8. The information processing apparatus according to claim 1, wherein the at least one processor is further configured to extract the first feature map, the second feature map and the third feature map, determine the correspondence relationship and reflect the correlation multiple times each.

9. The information processing apparatus according to claim 8, wherein the at least one processor is further configured to extract feature with a predetermined range of kernel multiple times.

10. An information processing method causing an information processing apparatus to execute:

extracting, from a feature map, a first feature map pertaining to a first feature constituted of a plurality of first components, a second feature map pertaining to a second feature constituted of a plurality of second components, and a third feature map pertaining to a third feature;

determining a correspondence relationship indicating a plurality of the second components associated to each of the first components by shifting a grid pattern indicating a plurality of the second components associated to one of the first components on the second feature map, based on a position of each of the first components; and

reflecting a correlation between the first feature and the second feature that are calculated from the correspondence relationship, in the third feature map.

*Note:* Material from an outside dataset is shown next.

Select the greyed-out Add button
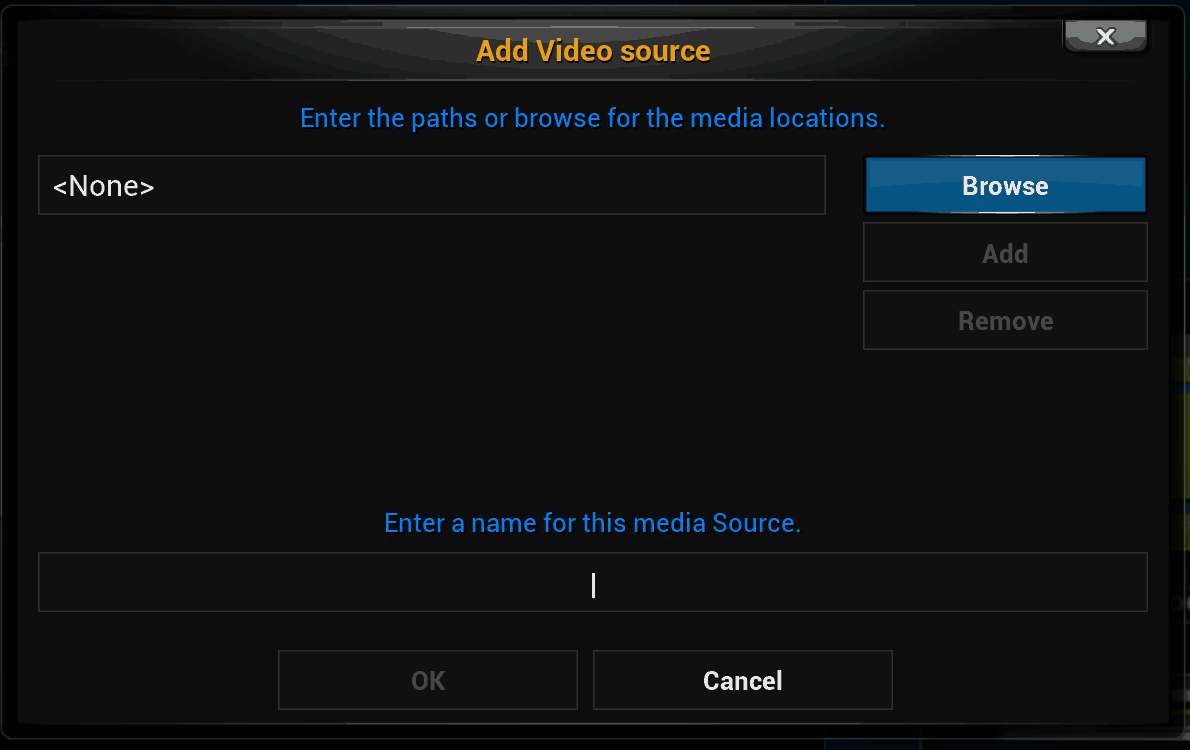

11. A non-transitory computer-readable medium having stored therein a program causing an information processing apparatus to execute:

extracting, from a feature map, a first feature map pertaining to a first feature constituted of a plurality of first components, a second feature map pertaining to a second feature constituted of a plurality of second components, and a third feature map pertaining to a third feature;

determining a correspondence relationship indicating a plurality of the second components associated to each of the first components by shifting a grid pattern indicating a plurality of the second components associated to one of the first components on the second feature map, based on a position of each of the first components; and

reflecting a correlation between the first feature and the second feature that are calculated from the correspondence relationship, in the third feature map.